• **TAREFA PROPOSTA**
Retome o texto abaixo sobre o documentário acerca de Henning Boilesen e dê continuidade a ele a partir da última frase apresentada.

• **TRECHO DO DOCUMENTO**

A sinopse do filme (lançado em DVD) diz: “Através da surpreendente vida do ex-presidente da Ultragaz, Henning Boilesen, assassinado pela guerrilha em 1971, o documentário revela a ligação política e econômica entre civis e militares no combate à luta armada”. Poderia seguir adiante afirmando que ao fazer isso também lança luz sobre as relações de poder entre empresários e poder público para muito além do período militar. É isso o que, a meu ver, coloca um especial interesse no trabalho de Litewski. Não é uma questão de escarafunchar o passado pelo perverso prazer de mexer em lixo.
A questão é que os mortos não estão tão mortos assim. Houve transformações, mas são vários os procedimentos que se repetem. Sobretudo aqueles que se dão nas coxias da República.

Ultragaz, Folha, Camargo
Corrêa: um trio da pesada
Como diz a sinopse, Boilesen era diretor da empresa Ultragaz e participou diretamente da repressão aos opositores da ditadura militar. Embora tenha sido o único empresário eliminado pela luta armada, não foi nem de longe o único a participar do esquema de repressão que atuava à margem das leis, inclusive das de exceção. O filme lembra, por exemplo, que veículos de distribuição do jornal Folha da Tarde (da mesma empresa dona da Folha de S. Paulo) muitas vezes serviram de suporte às atividades repressivas (e terroristas) de setores como a Operação Bandeirantes (OBAN) e o DOI-CODI, responsáveis pela eliminação física e pela tortura de opositores do regime.
A nota “Folha de S. Paulo esconde sua história de amor com a ditabranda” publicada no semanário Opção (de Goiânia, no qual a coluna Paralaxe também é publicada) da semana passada pergunta “por que a cúpula do diário paulista, que aprecia falar do passado longínquo, quando o jornal foi criado, do período das Direta Já e do impeachment do presidente Fernando Collor, (...) não discute o período do regime civil-militar?” A resposta é óbvia, diz o jornalista Euler Belém, autor da nota: “a ‘Folha’ apoiou o golpe e, mesmo, teria atuado como base de apoio de setores militares (principalmente a extinta ‘Folha da Tarde’). O apoio ao golpe de 1964 e à ditadura não a diminui. O que torna sua história menor, com cheiro de falsificação é ignorar uma parte dela.”

• **DADOS REGISTRADOS**
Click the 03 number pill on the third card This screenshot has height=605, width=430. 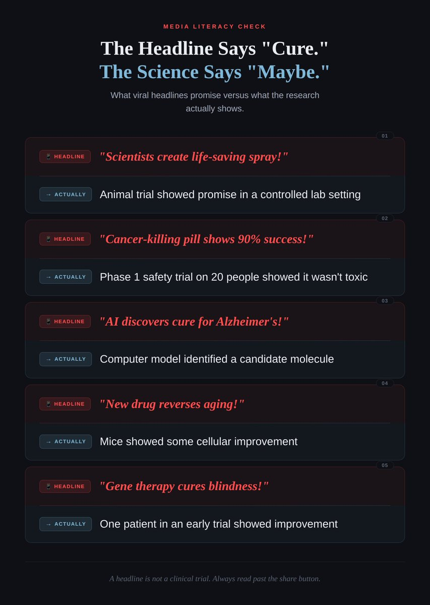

• **RESULTADO DA TAREFA**
Um parêntesis inevitável
Gosto muito dessa nota e, mais ainda, do seu autor. Mas não tenho como escapar de um breve comentário. A utilização do termo “ditabranda” não me parece poder ser outra coisa que não deboche, além de não servir para esclarecer absolutamente nada. Afinal, a ditadura brasileira teria sido branda com relação ao quê? Ao número de mortos e desaparecidos? À censura imposta aos meios de comunicação e à imprensa em geral?
Sendo deboche é descabido. Porque seres humanos foram torturados. Porque houve mortos, pessoas assassinadas por suas convicções e atos políticos, ou nem isso, sejam as executadas pelos facínoras a serviço da ditadura, ou as vítimas da cretinice do terrorismo das organizações da esquerda – e, en passant, do vasto repertório de gestos políticos estúpidos inventados por nós, os humanos, o terrorismo é hors-concours.
Ditadura é um conceito político claro e não há outro que possa ser aplicado em seu lugar. É fato que relativamente às ditaduras que mais ou menos no mesmo período ocuparam o poder na Argentina ou no Chile a ditadura brasileira produziu bem poucas vítimas fatais. Menos de 500 mortos – para uma população de 100 milhões. Na Argentina o número de desaparecidos foi algo em torno de 20 mil (18 mil pessoas segundo os números oficiais, ao menos 30 mil para as entidades de direitos humanos) – para uma população de 30 milhões. Mas o simples fato de se sugerir contabilidades do gênero deveria soar obsceno para qualquer um que tenha sensibilidade ética.
Seja como for, se alguma causa pode ser encontrada para tamanha disparidade ela deve ser procurada sobretudo na despolitização (para não se usar um termo chulo) da classe média brasileira, que praticamente não se opôs à ditadura, e não na suposta brandura dos militares do país. A disposição (ou tara, em muitos casos, como se verá aqui) revelada pelos que participaram da repressão no Brasil é indicação mais do que suficiente do que eram capazes.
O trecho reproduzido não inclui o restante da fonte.